BEGIN

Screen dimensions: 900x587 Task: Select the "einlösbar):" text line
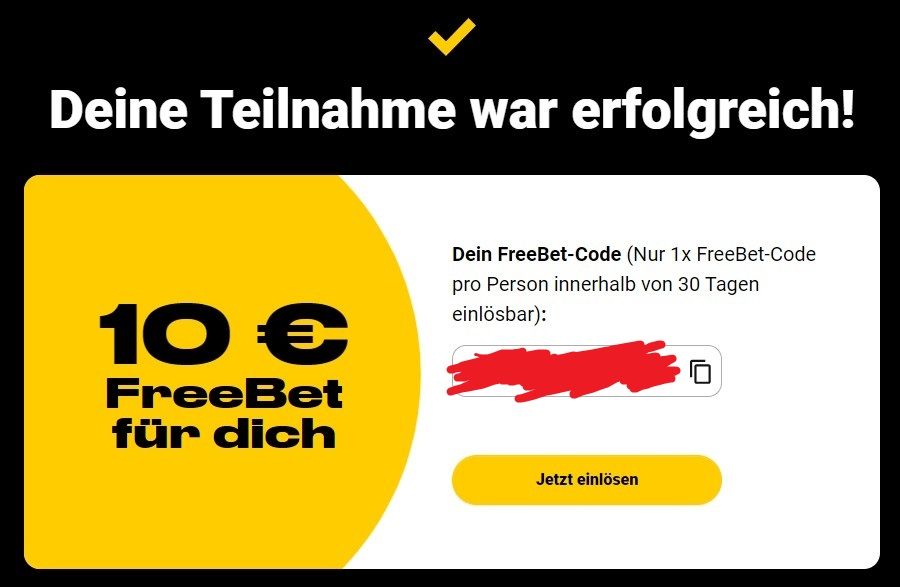tap(499, 314)
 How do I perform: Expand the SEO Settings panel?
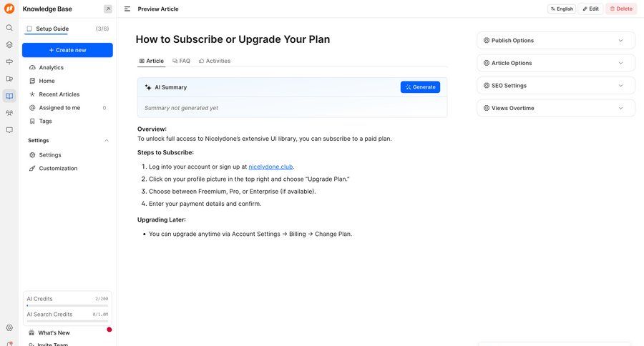coord(556,85)
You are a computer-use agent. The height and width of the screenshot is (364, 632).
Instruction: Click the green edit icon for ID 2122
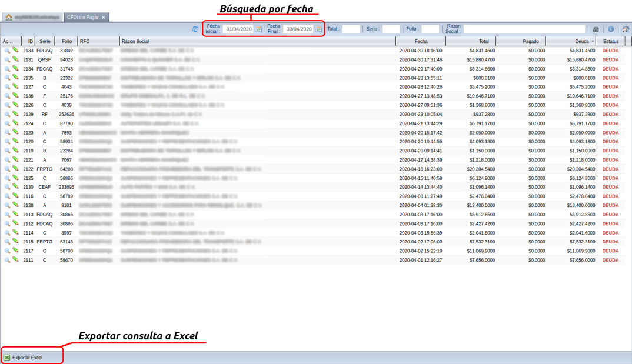click(x=15, y=169)
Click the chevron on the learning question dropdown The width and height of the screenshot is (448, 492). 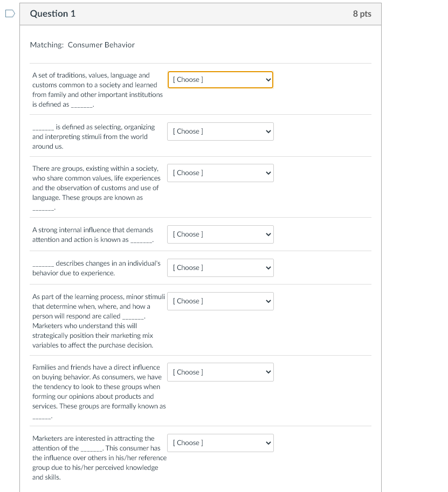tap(267, 268)
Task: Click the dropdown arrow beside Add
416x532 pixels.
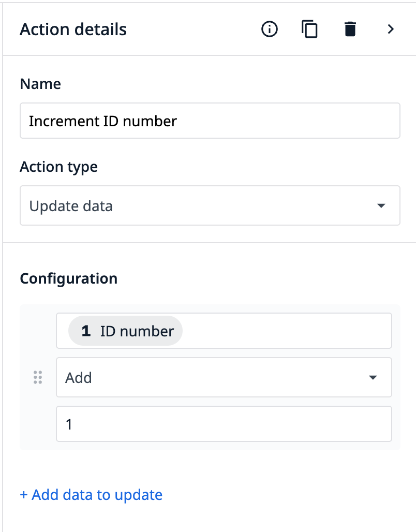Action: [373, 377]
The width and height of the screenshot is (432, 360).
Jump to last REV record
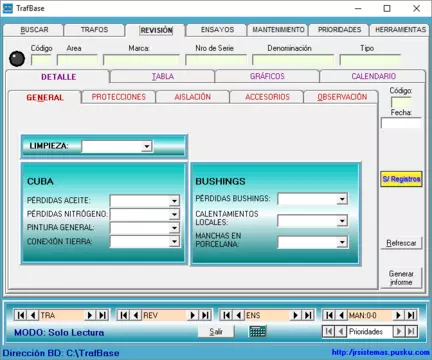pyautogui.click(x=206, y=315)
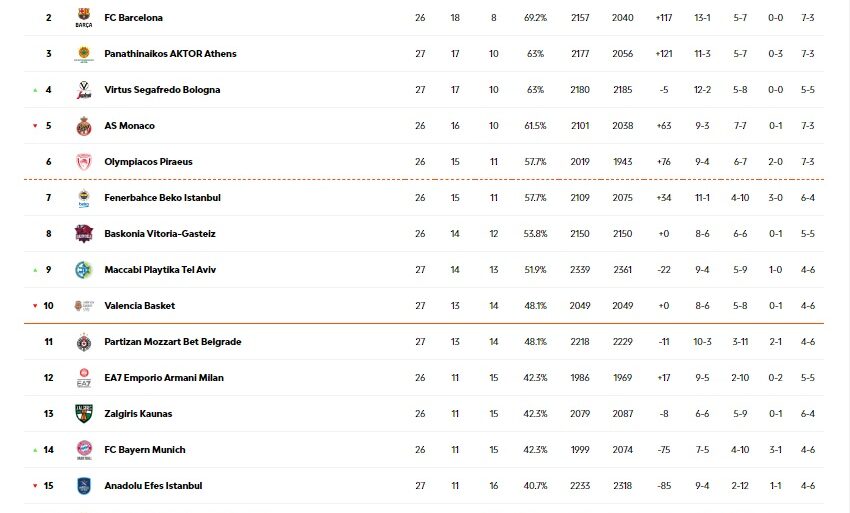Screen dimensions: 850x513
Task: Click the Zalgiris Kaunas club logo
Action: (x=84, y=414)
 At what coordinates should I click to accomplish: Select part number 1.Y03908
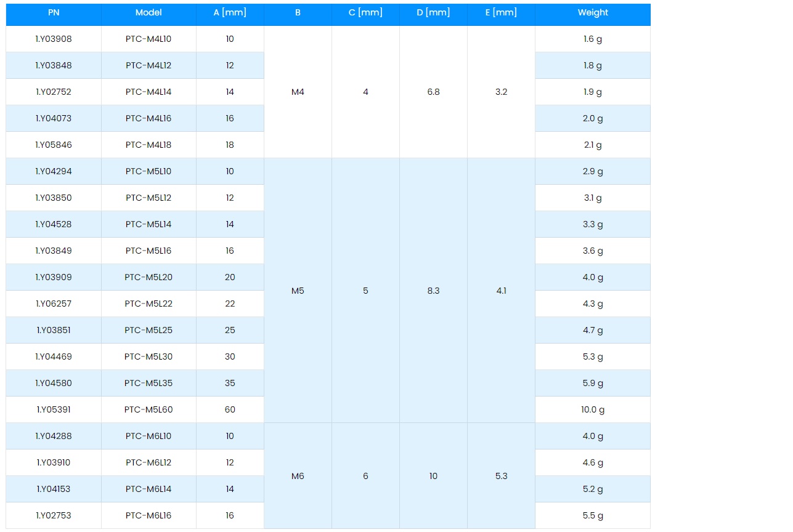pos(54,39)
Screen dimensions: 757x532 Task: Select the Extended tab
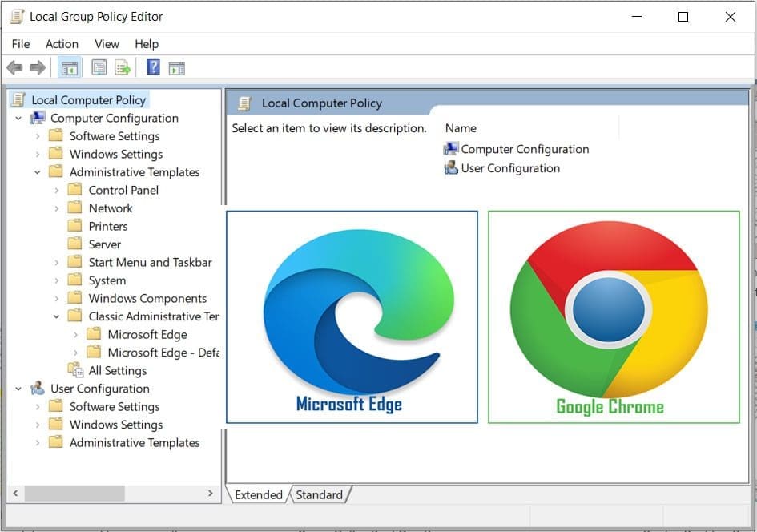(258, 494)
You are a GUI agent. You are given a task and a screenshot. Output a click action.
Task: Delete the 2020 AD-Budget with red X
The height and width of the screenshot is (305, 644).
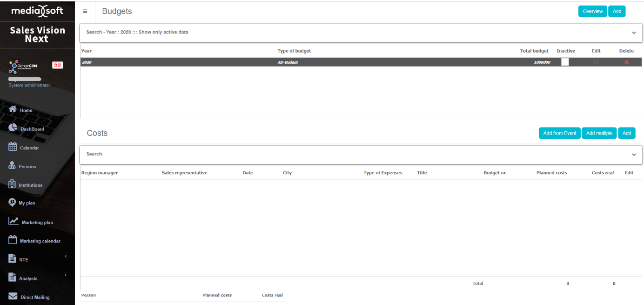click(626, 62)
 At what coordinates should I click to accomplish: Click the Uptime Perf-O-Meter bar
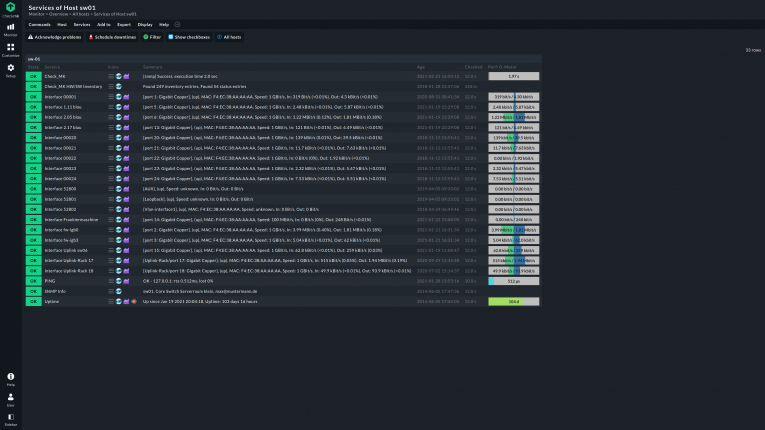coord(513,300)
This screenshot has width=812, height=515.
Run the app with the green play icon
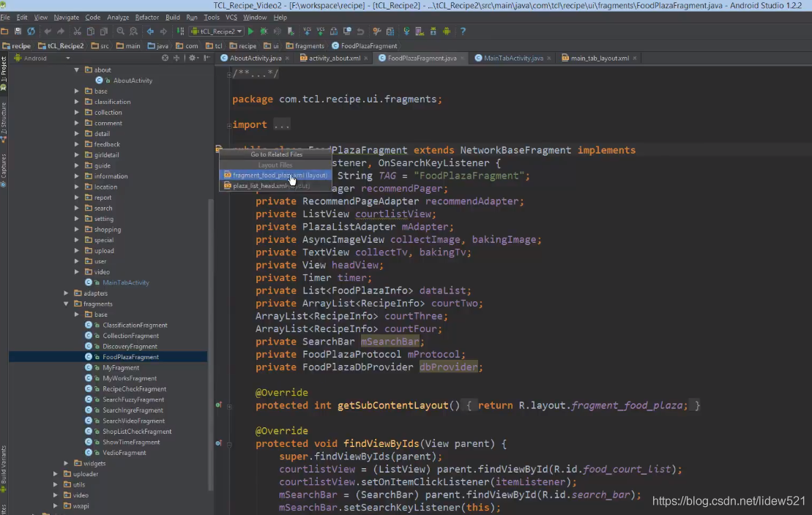pyautogui.click(x=251, y=31)
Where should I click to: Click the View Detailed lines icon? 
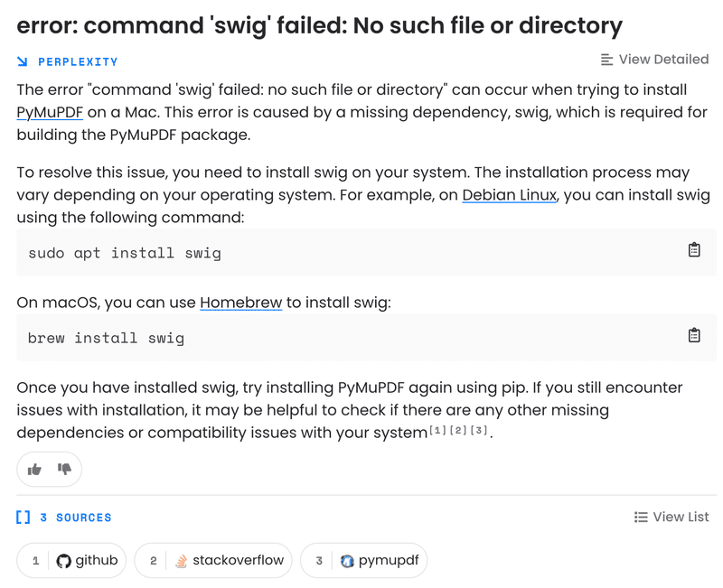[x=606, y=60]
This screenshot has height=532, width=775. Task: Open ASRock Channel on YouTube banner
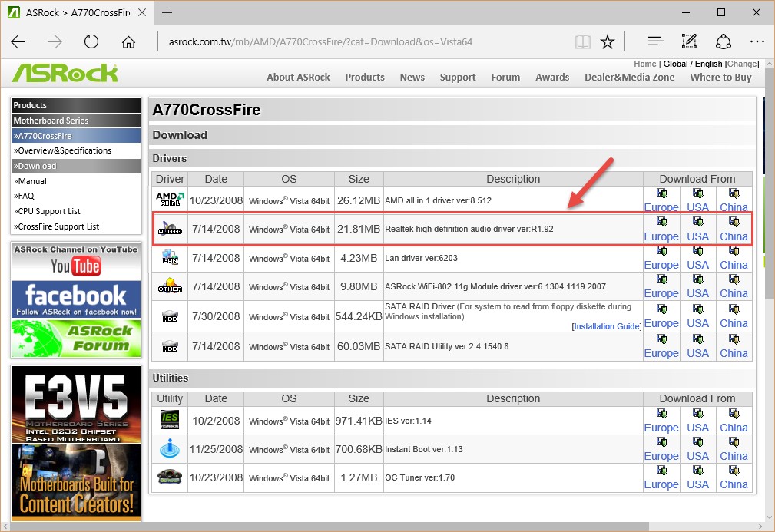coord(75,260)
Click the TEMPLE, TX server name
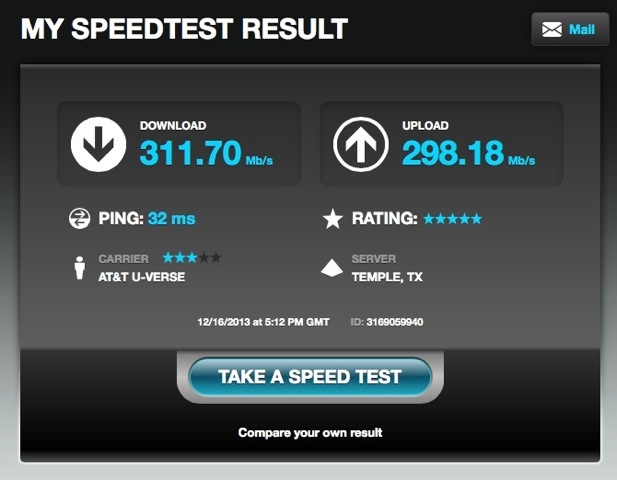The height and width of the screenshot is (480, 617). pyautogui.click(x=387, y=277)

END

■ WHAT TO PRODUCE ■
This task calls for restating, word for word, each line from the line holding "Run the app with the green play icon" through the end of the material, pictures left out.

■ RESULT FOR THIS TASK ■
Run the app with the green play icon
pyautogui.click(x=251, y=31)
Where should I click to: Click the View Detailed lines icon? 
[x=606, y=60]
This screenshot has height=532, width=775. Task: Open ASRock Channel on YouTube banner
coord(75,260)
Click the TEMPLE, TX server name
The height and width of the screenshot is (480, 617). pyautogui.click(x=387, y=277)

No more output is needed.